You are in a group of sixty prisoners, and the warden has a game to play with you.

In a room there are sixty boxes. Each box can contain either two apples, two oranges or one of each, but you don't know which contains how many. When the game starts, each prisoner can go in the room and pick one fruit each from two of the boxes (including labelled ones). Then he is allowed to put '2 Apples', '2 Oranges' or 'Apple & Orange' labels on one or two of them (if they are unlabeled). EDITED: He is also allowed to change the labels of up to two boxes he didn’t look in. When all 60 prisoners have visited the room and there is at least one unlabeled box, the process starts again from the first prisoner.

After that, they will be put in a soundproof room, with there is no communication, one for every prisoner. When all the boxes are labeled, the prisoners are freed if they are all placed correctly, or exceuted otherwise.

You can simply have every box checked, then label each one with the fruit you get, but you only have a $$(\frac{2}{3})^{60} = 2.7197216 \times 10^{-11}$$ chance of getting freed.

What is the optimal plan to maximise the chances of the prisoners being freed?

• When you pick one fruit from each box, is there a "first fruit" and a "second fruit"? Or is it possible that, even if everyone looks in a particular box, one of the fruits never gets picked?
– Deusovi
Oct 15 at 17:15
• @Deusovi Even if everyone looks in a particular box, it's possible that one of the fruits never gets picked. Oct 15 at 17:23
• Interesting puzzle! Seems like it's taking inspiration from the usual mislabeled boxes puzzle, but with an interesting twist. Looking forward to puzzlers solving this puzzle :D Oct 15 at 17:25
• Why did you change from 2/3 to 1/2? Isn't it really 2/3? If you pull out an apple, it's more likely that the box contain two apples than one apple+one orange. Oct 15 at 17:32
• Hm... do you know if this has a "clean" answer? I feel like it would be very hard to prove optimality here.
– Deusovi
Oct 15 at 17:44

As I understand the problem, the answer is:

There is no strategy to maximize the probability of freedom.

Because

You can never be sure someone saw both fruits of a given box. So there will always remain some uncertainty for some boxes.
If nothing is reset between rounds, you can always add a round by not labelling uncertain boxes, to learn more and reduce the probability to miss a fruit and mislabel a box.
But that means that to maximize the probability to be free the prisoners have to play forever.
To actually be free the prisoners must compromize between the risk of death and the time to conclude.

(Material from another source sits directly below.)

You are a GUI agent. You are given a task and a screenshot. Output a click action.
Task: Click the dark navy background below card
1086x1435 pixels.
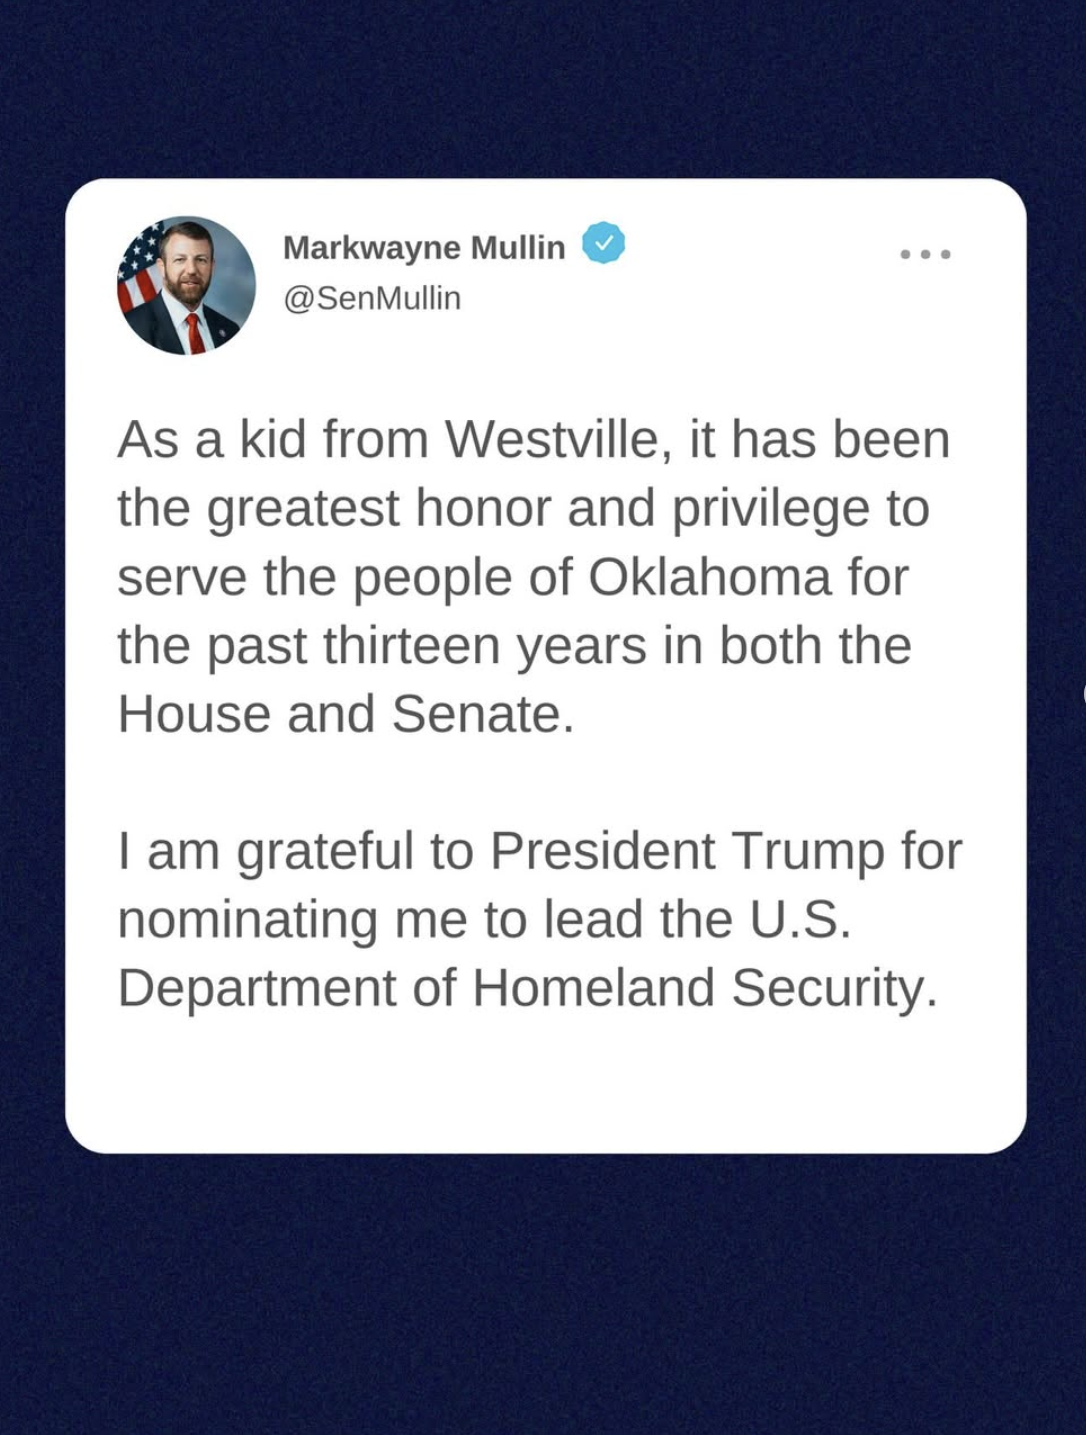pos(543,1290)
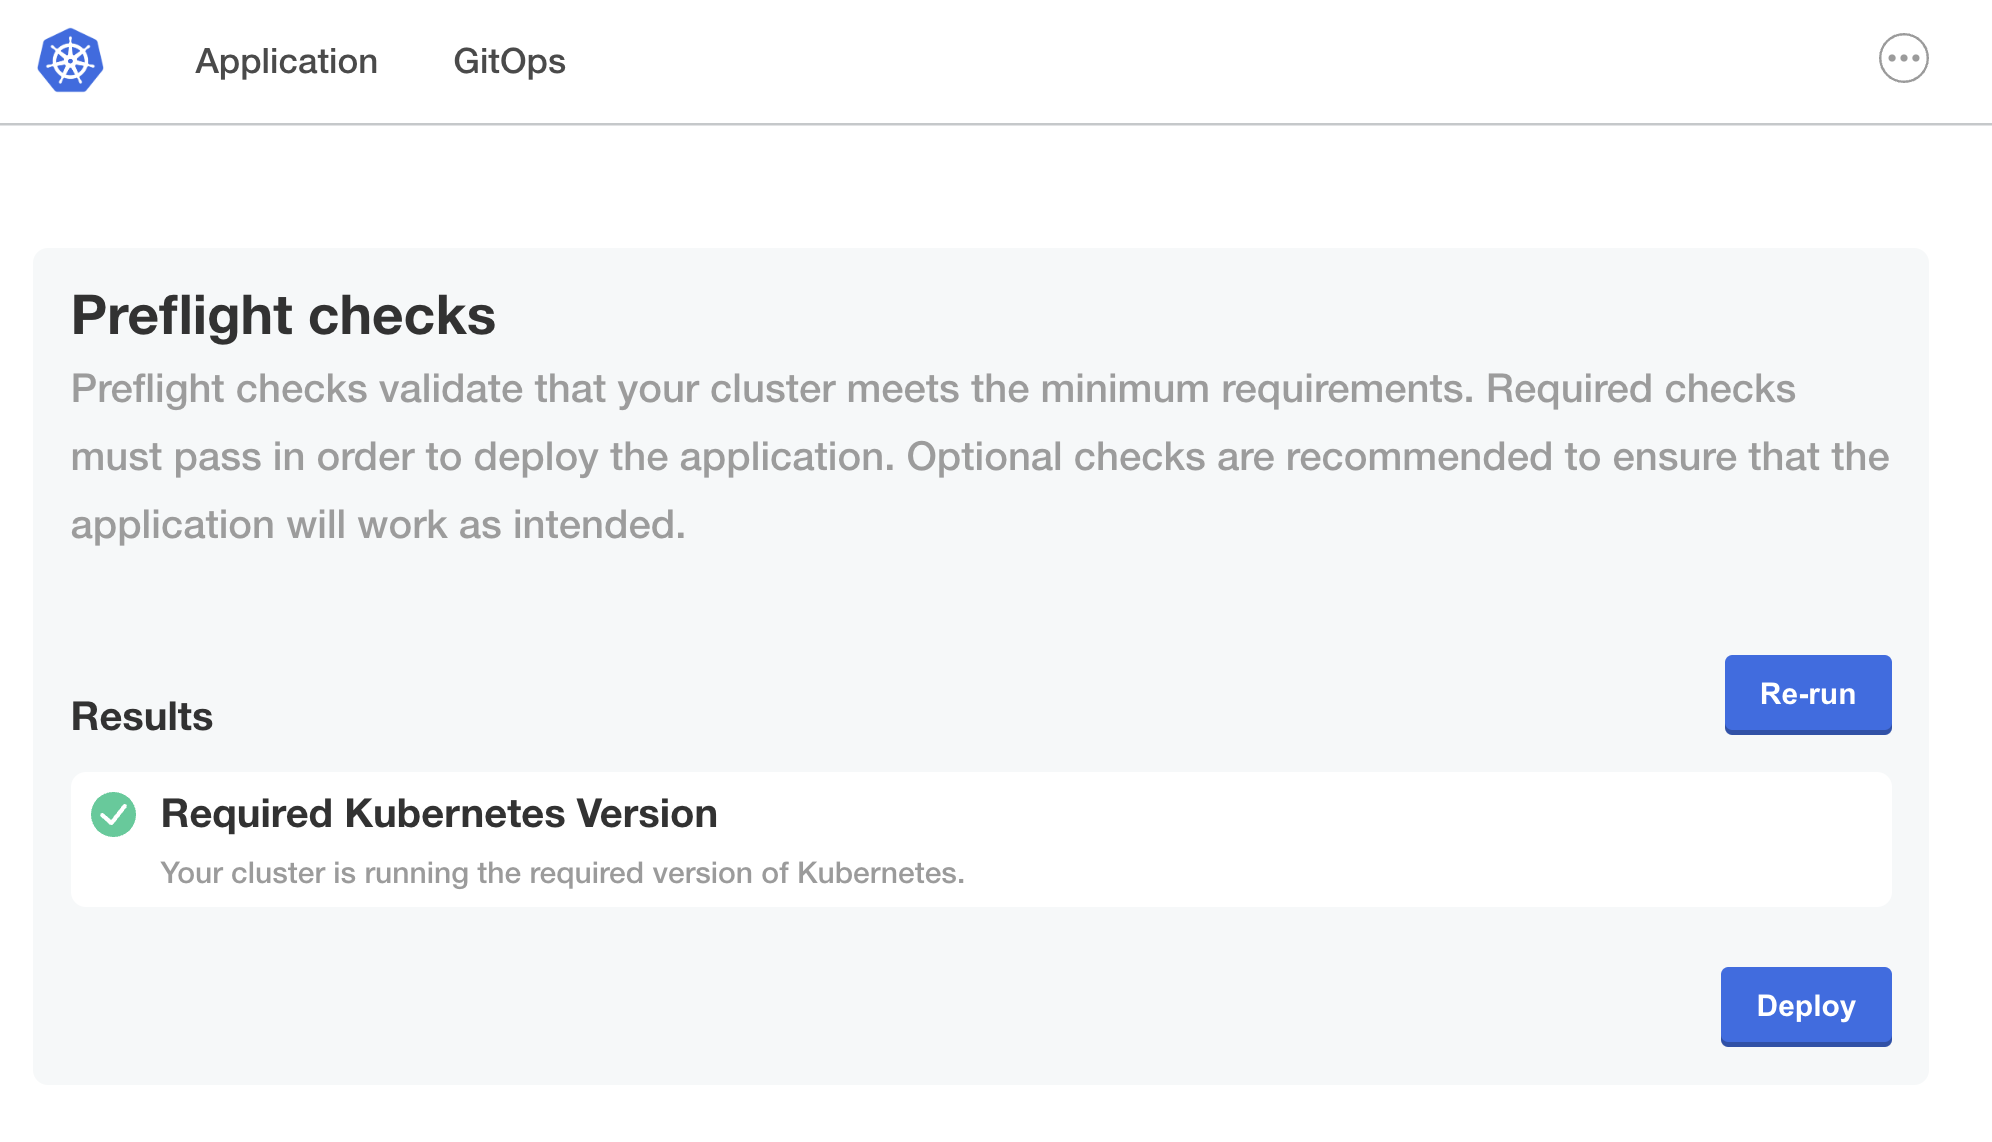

• This is right; particularly, consider the strategy "Each prisoner is assigned a box; for n rounds, they choose that box and look inside. (They also open another box and ignore whatever was inside it.) Then, on the nth round, they label their box to the best of their knowledge". This gives strictly increasing probability if you increase n, and you can get as close to 100% as you like.